» **What to work on**:
A - Do these statements agree with the article on Syria's crackdown on protesters? Answer yes or no for each and quote the words of the article that settle it: (i) Nawa lies 60 km north of Deraa. (ii) The sanctions the EU and US have already imposed include President Bashar Assad. (iii) All 50 of Kuwait's lawmakers urged the country to cut ties with Syria.
B - Can you pick up the article on Syria's crackdown on protesters and carry it on from its last sentence?

» **Text passage**:
—————

New anti-Syria measures threatened over crackdown

Clinton says US and EU planning "additional steps" in face of regime's violence; mass grave found in Deraa area as Assad deploys tanks nearby.

hillary clinton_311 reuters (photo credit: REUTERS/Tony Gentile)
hillary clinton_311 reuters
(photo credit: REUTERS/Tony Gentile)
The West warned of more pressure on Syria on Tuesday if a crackdown against protesters continues, hours after tanks stormed a city in the south, the cradle of a two-month uprising against the regime of President Bashar Assad.
US Secretary of State Hillary Clinton said that both the European Union and the United States – which have already slapped sanctions on a number of senior Syrian officials but not on President Bashar Assad – were planning more steps.
RELATED:Heavy gunfire in Syrian protest town; 7 reported dead
“We will be taking additional steps in the days ahead,” Clinton said, saying she agreed with European Union foreign policy chief Catherine Ashton, who told reporters that the time for Syria to make changes was now.
Rights activists say a crackdown to crush a two-month wave of protests against Assad has killed at least 700 civilians.
Syrian tanks moved into a southern city in the Hauran Plain on Tuesday after encircling it for three weeks, activists said.
Soldiers fired machine guns in the air as tanks and armored personnel carriers entered Nawa, a city of 80,000 people 60 km. north of the southern town of Deraa, according to activists from the region.
“The troops are now combing neighborhoods in Nawa and arresting scores of men,” one activist said.
In Deraa, tanks remained in the streets after the Old City was shelled into submission last month, and residents gave accounts of mass graves that the authorities denied.
The southern towns of Inkhil and Jassem remained also besieged, rights campaigners said, adding that mass arrests continued in the Hauran Plain and other regions of Syria.

Stay updated with the latest news!

Subscribe to The Jerusalem Post Newsletter


Diplomatic pressure on Assad continues to grow. French Foreign Minister Alain Juppé said on Tuesday that France and Britain were close to getting nine votes for a resolution on Syria at the UN Security Council, but Russia and China were threatening to use their vetoes. Half of Kuwait’s 50 lawmakers urged the Gulf Arab state on Tuesday to cut ties with Syria and expel its ambassador in protest at the violence to crush the protests.
“This is not going to be like Egypt and Tunisia, where people gather in a central square,” said Andrew Tabler, a fellow at the Washington Institute for Near East Policy.
“This is more scattered and it’s been going on longer, and that indicates it’s going to be extremely difficult for Assad to maintain control,” Tabler said. “Assad looked at what happened in Egypt and Tunisia, and decided he doesn’t want that to be him.”

—————

» **Source material**:

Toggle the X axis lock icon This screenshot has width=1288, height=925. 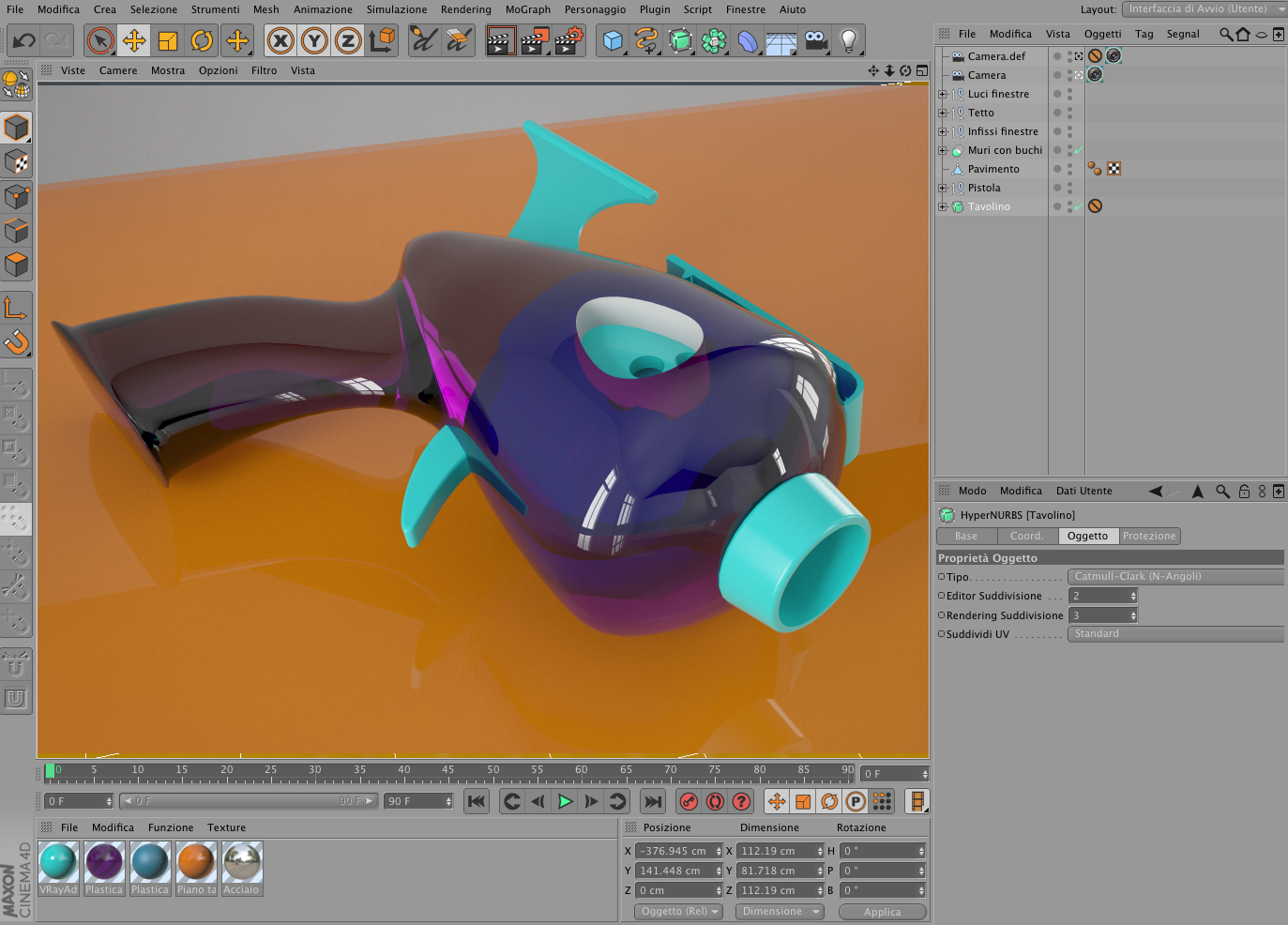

—————

» **Per-task answers**:
A -
(i) Yes: "Nawa, a city of 80,000 people 60 km. north of the southern town of Deraa"
(ii) No: "which have already slapped sanctions on a number of senior Syrian officials but not on President Bashar Assad"
(iii) No: "Half of Kuwait’s 50 lawmakers urged the Gulf Arab state on Tuesday to cut ties with Syria"

B -
Villagers near Deraa have found two separate graves containing up to 26 bodies, residents said, but Syrian authorities dismissed such reports as part of “campaign of incitement” that targeted the country.
Four residents said villagers had contacted the local civil defense after noticing two mounds of earth in wheat fields just outside Deraa’s Old City. Under the mounds were 22 to 26 decomposed corpses, they said.
Their reports could not be verified because authorities have barred most international media from operating in Syria.
Soldiers moved on Saturday into the town of Tel Kelakh, close to Lebanon’s northern border.
Human rights campaigners said scores of people had been arrested since Monday and that Assad’s forces were firing at several neighborhoods in the city of 30,000 people.
Citing witnesses, the Local Coordination Committees, an activists’ group, said several people were killed in Tuesday’s offensive, adding to 12 civilians already killed by army shelling, shooting and sniper fire in the past three days.
A Reuters correspondent on the Lebanese side of the border heard shooting and could see smoke rising from the village of Arida, which lies between Tel Kelakh and the border.
“They destroyed the houses, they cut electricity and water. The wounded are dying in our hands and the dead are strewn on the streets,” a Tel Kelakh resident said by telephone.
She said she was hiding in a basement with seven families.
State news agency SANA said security forces clashed with “wanted armed terrorist members” in Tel Kelakh on Monday, killing several and capturing others, and seizing weapons, ammunition and military uniform. Fifteen members of the security forces were wounded, it quoted a military source as saying.
The Syrian Observatory for Human Rights said there were also mass arrests in the cities of Homs, Deir al-Zor and Latakia, which security forces had “robbed of normality.”
The Facebook page Syria Revolution 2011 called for a general strike across Syria on Wednesday.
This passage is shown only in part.